1. Les règles concernant l’exclusion sont applicables mutatis mutandis pour la procédure de retrait (l’article 642 C. Soc renvoie aux articles aux articles 637, 638 et 639 C. Soc, pour les SA et pour les SPRL, l’article 340 C. Soc aux articles 335, 336, al. 2 et 337 C. Soc), à l’exception des différences, nuances ou précisions suivantes :

- le Président tiendra compte en premier lieu de l’intérêt du demandeur en retrait, l’intérêt social venant en second lieu . Les justes motifs doivent être appréciés de manière plus souple que pour les procédures d’exclusion ,

- il n’y a pas de condition de seuil de participation au capital pour que l’action soit recevable.
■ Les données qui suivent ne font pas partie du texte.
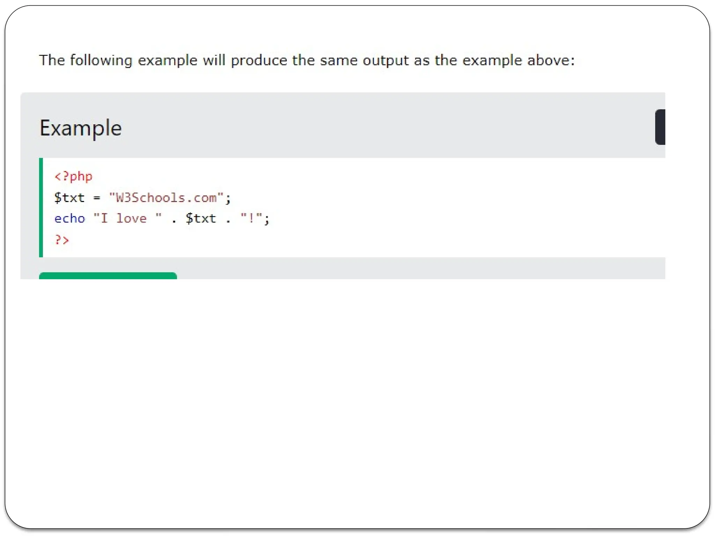Click the "I love " string literal
This screenshot has height=536, width=715.
[127, 219]
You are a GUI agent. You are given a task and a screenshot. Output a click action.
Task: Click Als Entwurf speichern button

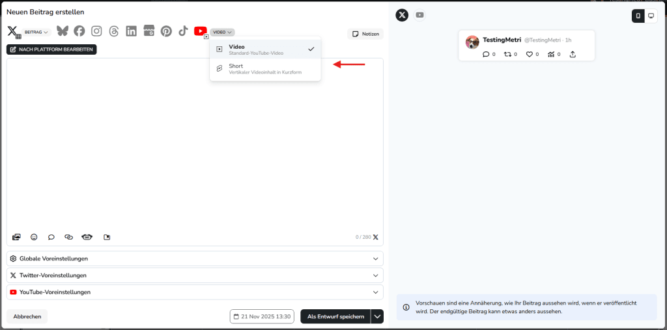[x=335, y=316]
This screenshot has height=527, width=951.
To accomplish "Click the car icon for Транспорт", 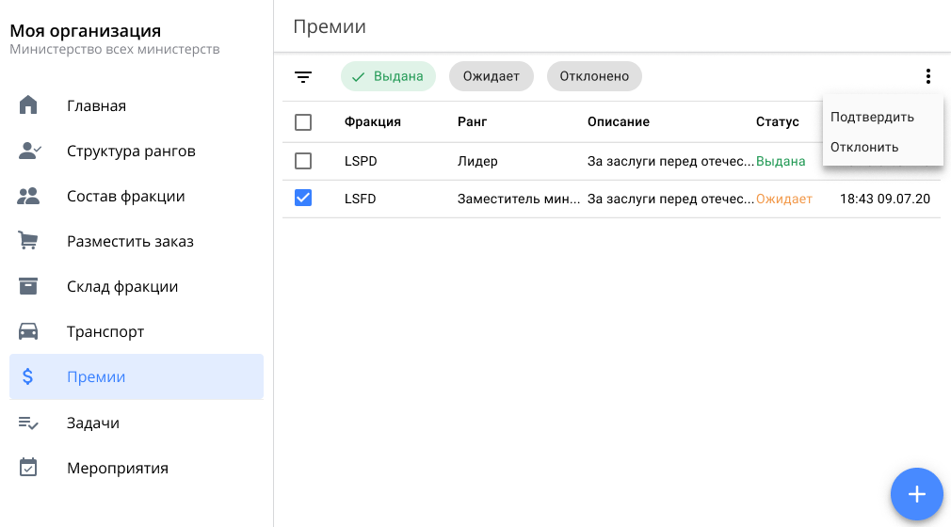I will (28, 331).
La société ou une filiale pourra même introduire l’action en retrait forcé ,

- l’action doit être dirigée contre l’actionnaire (ou les actionnaires) à l’origine des justes motifs. Le retrait s’apparente donc à la sanction d’un comportement (fautif ou non) rendant impossible la continuation de la relation entre le(s) demandeur(s) et le(s) défendeur(s).

2. Les justes motifs en matière de retrait

2.1. Exemples de Manquements du défendeur

- le refus de répondre à des demandes d’explication du demandeur, la conservation des documents sociaux au domicile privé d’un administrateur, le paiement par la société de dépenses privées de l’associé défendeur, ont été jugé comme des manquements justifiant le retrait .

- Le Président du tribunal de commerce de Charleroi a fait droit à une demande de retrait d’un associé au motif que le défendeur avait refusé d’exécuter une convention d’associé prévoyant la reprise des parts du premier par le second si la collaboration entre le demandeur et la société venait à prendre fin pour des motifs indépendants du demandeur .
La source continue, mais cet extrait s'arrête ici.